■ SUPPLIED ENTRIES:
※ ※ ※

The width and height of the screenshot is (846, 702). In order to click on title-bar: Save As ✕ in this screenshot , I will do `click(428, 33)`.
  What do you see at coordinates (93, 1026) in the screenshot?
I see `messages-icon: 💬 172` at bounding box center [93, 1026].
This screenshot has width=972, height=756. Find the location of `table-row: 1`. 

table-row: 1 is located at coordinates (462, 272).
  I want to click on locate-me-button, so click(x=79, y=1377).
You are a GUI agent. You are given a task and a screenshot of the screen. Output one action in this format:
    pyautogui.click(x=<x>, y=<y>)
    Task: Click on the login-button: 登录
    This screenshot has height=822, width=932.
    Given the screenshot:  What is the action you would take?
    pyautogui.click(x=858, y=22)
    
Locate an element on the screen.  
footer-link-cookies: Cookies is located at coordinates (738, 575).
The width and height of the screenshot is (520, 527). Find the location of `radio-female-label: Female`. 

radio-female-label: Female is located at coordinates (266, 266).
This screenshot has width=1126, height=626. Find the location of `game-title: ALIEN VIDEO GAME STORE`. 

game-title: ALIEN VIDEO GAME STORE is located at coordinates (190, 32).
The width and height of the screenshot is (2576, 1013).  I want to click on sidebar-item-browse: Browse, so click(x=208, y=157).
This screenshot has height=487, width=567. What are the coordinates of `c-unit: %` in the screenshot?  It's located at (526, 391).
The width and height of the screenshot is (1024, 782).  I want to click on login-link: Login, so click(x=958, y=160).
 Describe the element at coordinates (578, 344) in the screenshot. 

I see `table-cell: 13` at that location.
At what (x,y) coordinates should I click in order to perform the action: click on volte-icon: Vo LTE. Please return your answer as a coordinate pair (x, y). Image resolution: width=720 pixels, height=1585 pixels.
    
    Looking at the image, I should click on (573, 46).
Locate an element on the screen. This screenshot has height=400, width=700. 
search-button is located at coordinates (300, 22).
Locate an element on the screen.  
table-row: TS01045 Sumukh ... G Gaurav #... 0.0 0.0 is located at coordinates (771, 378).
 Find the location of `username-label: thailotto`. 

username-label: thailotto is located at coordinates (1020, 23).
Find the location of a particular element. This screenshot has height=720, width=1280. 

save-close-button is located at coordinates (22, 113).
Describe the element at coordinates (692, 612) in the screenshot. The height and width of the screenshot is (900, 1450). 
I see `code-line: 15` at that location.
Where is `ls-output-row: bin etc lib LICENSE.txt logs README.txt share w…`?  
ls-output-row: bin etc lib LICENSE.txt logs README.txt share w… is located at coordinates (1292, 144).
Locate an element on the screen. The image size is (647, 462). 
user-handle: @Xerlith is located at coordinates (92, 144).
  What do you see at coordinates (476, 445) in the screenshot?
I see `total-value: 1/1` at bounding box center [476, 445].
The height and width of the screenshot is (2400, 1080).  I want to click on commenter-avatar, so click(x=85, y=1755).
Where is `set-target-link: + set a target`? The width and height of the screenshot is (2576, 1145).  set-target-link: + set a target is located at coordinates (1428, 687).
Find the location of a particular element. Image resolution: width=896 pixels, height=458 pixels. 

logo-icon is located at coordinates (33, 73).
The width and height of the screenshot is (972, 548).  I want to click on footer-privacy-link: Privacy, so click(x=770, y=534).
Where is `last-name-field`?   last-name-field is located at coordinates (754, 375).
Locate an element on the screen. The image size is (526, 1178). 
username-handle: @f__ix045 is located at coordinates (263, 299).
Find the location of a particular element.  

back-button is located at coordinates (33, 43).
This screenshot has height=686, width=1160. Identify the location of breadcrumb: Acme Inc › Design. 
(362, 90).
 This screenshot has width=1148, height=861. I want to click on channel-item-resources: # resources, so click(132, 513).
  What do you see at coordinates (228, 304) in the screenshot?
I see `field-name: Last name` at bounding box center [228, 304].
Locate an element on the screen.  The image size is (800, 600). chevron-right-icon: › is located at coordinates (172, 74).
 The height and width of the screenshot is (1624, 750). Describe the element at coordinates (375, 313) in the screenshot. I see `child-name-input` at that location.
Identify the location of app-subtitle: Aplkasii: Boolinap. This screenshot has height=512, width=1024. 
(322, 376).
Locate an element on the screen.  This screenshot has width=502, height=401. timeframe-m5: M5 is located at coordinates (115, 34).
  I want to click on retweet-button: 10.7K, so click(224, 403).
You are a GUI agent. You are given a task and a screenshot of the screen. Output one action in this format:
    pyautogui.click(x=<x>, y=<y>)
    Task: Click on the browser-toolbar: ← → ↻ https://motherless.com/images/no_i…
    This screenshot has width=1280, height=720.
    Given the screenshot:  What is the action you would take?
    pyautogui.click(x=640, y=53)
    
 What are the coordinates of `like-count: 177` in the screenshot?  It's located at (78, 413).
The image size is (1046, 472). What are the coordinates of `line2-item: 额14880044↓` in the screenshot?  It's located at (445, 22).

※ ※ ※

■ ACTION ITEM:
Render every line of the records above as a Markdown table with the columns Row and Text, numbering the rows and omitting blank lines.

■ ANSWER SECTION:
| Row | Text |
|---|---|
| 1 | The width and height of the screenshot is (846, 702). In order to click on title-bar: Save As ✕ in this screenshot , I will do `click(428, 33)`. |
| 2 |   What do you see at coordinates (93, 1026) in the screenshot? |
| 3 | I see `messages-icon: 💬 172` at bounding box center [93, 1026]. |
| 4 | This screenshot has width=972, height=756. Find the location of `table-row: 1`.  |
| 5 | table-row: 1 is located at coordinates (462, 272). |
| 6 |   I want to click on locate-me-button, so click(x=79, y=1377). |
| 7 | You are a GUI agent. You are given a task and a screenshot of the screen. Output one action in this format: |
| 8 |     pyautogui.click(x=<x>, y=<y>) |
| 9 |     Task: Click on the login-button: 登录 |
| 10 |     This screenshot has height=822, width=932. |
| 11 |     Given the screenshot:  What is the action you would take? |
| 12 |     pyautogui.click(x=858, y=22) |
| 13 | Locate an element on the screen.   |
| 14 | footer-link-cookies: Cookies is located at coordinates (738, 575). |
| 15 | The width and height of the screenshot is (520, 527). Find the location of `radio-female-label: Female`.  |
| 16 | radio-female-label: Female is located at coordinates (266, 266). |
| 17 | This screenshot has width=1126, height=626. Find the location of `game-title: ALIEN VIDEO GAME STORE`.  |
| 18 | game-title: ALIEN VIDEO GAME STORE is located at coordinates (190, 32). |
| 19 | The width and height of the screenshot is (2576, 1013).  I want to click on sidebar-item-browse: Browse, so click(x=208, y=157). |
| 20 | This screenshot has height=487, width=567. What are the coordinates of `c-unit: %` in the screenshot?  It's located at (526, 391). |
| 21 | The width and height of the screenshot is (1024, 782).  I want to click on login-link: Login, so click(x=958, y=160). |
| 22 |  Describe the element at coordinates (578, 344) in the screenshot.  |
| 23 | I see `table-cell: 13` at that location. |
| 24 | At what (x,y) coordinates should I click in order to perform the action: click on volte-icon: Vo LTE. Please return your answer as a coordinate pair (x, y). Image resolution: width=720 pixels, height=1585 pixels. |
| 25 |     Looking at the image, I should click on (573, 46). |
| 26 | Locate an element on the screen. This screenshot has height=400, width=700.  |
| 27 | search-button is located at coordinates (300, 22). |
| 28 | Locate an element on the screen.   |
| 29 | table-row: TS01045 Sumukh ... G Gaurav #... 0.0 0.0 is located at coordinates (771, 378). |
| 30 |  Find the location of `username-label: thailotto`.  |
| 31 | username-label: thailotto is located at coordinates (1020, 23). |
| 32 | Find the location of a particular element. This screenshot has height=720, width=1280.  |
| 33 | save-close-button is located at coordinates (22, 113). |
| 34 | Describe the element at coordinates (692, 612) in the screenshot. The height and width of the screenshot is (900, 1450).  |
| 35 | I see `code-line: 15` at that location. |
| 36 | Where is `ls-output-row: bin etc lib LICENSE.txt logs README.txt share w…`?   |
| 37 | ls-output-row: bin etc lib LICENSE.txt logs README.txt share w… is located at coordinates (1292, 144). |
| 38 | Locate an element on the screen. The image size is (647, 462).  |
| 39 | user-handle: @Xerlith is located at coordinates (92, 144). |
| 40 |   What do you see at coordinates (476, 445) in the screenshot? |
| 41 | I see `total-value: 1/1` at bounding box center [476, 445]. |
| 42 | The height and width of the screenshot is (2400, 1080).  I want to click on commenter-avatar, so click(x=85, y=1755). |
| 43 | Where is `set-target-link: + set a target`? The width and height of the screenshot is (2576, 1145).  set-target-link: + set a target is located at coordinates (1428, 687). |
| 44 | Find the location of a particular element. Image resolution: width=896 pixels, height=458 pixels.  |
| 45 | logo-icon is located at coordinates (33, 73). |
| 46 | The width and height of the screenshot is (972, 548).  I want to click on footer-privacy-link: Privacy, so click(x=770, y=534). |
| 47 | Where is `last-name-field`?   last-name-field is located at coordinates (754, 375). |
| 48 | Locate an element on the screen. The image size is (526, 1178).  |
| 49 | username-handle: @f__ix045 is located at coordinates (263, 299). |
| 50 | Find the location of a particular element.   |
| 51 | back-button is located at coordinates (33, 43). |
| 52 | This screenshot has height=686, width=1160. Identify the location of breadcrumb: Acme Inc › Design.  |
| 53 | (362, 90). |
| 54 |  This screenshot has width=1148, height=861. I want to click on channel-item-resources: # resources, so click(132, 513). |
| 55 |   What do you see at coordinates (228, 304) in the screenshot? |
| 56 | I see `field-name: Last name` at bounding box center [228, 304]. |
| 57 | Locate an element on the screen.  The image size is (800, 600). chevron-right-icon: › is located at coordinates (172, 74). |
| 58 |  The height and width of the screenshot is (1624, 750). Describe the element at coordinates (375, 313) in the screenshot. I see `child-name-input` at that location. |
| 59 | Identify the location of app-subtitle: Aplkasii: Boolinap. This screenshot has height=512, width=1024.  |
| 60 | (322, 376). |
| 61 | Locate an element on the screen.  This screenshot has width=502, height=401. timeframe-m5: M5 is located at coordinates (115, 34). |
| 62 |   I want to click on retweet-button: 10.7K, so click(224, 403). |
| 63 | You are a GUI agent. You are given a task and a screenshot of the screen. Output one action in this format: |
| 64 |     pyautogui.click(x=<x>, y=<y>) |
| 65 |     Task: Click on the browser-toolbar: ← → ↻ https://motherless.com/images/no_i… |
| 66 |     This screenshot has width=1280, height=720. |
| 67 |     Given the screenshot:  What is the action you would take? |
| 68 |     pyautogui.click(x=640, y=53) |
| 69 |  What are the coordinates of `like-count: 177` in the screenshot?  It's located at (78, 413). |
| 70 | The image size is (1046, 472). What are the coordinates of `line2-item: 额14880044↓` in the screenshot?  It's located at (445, 22). |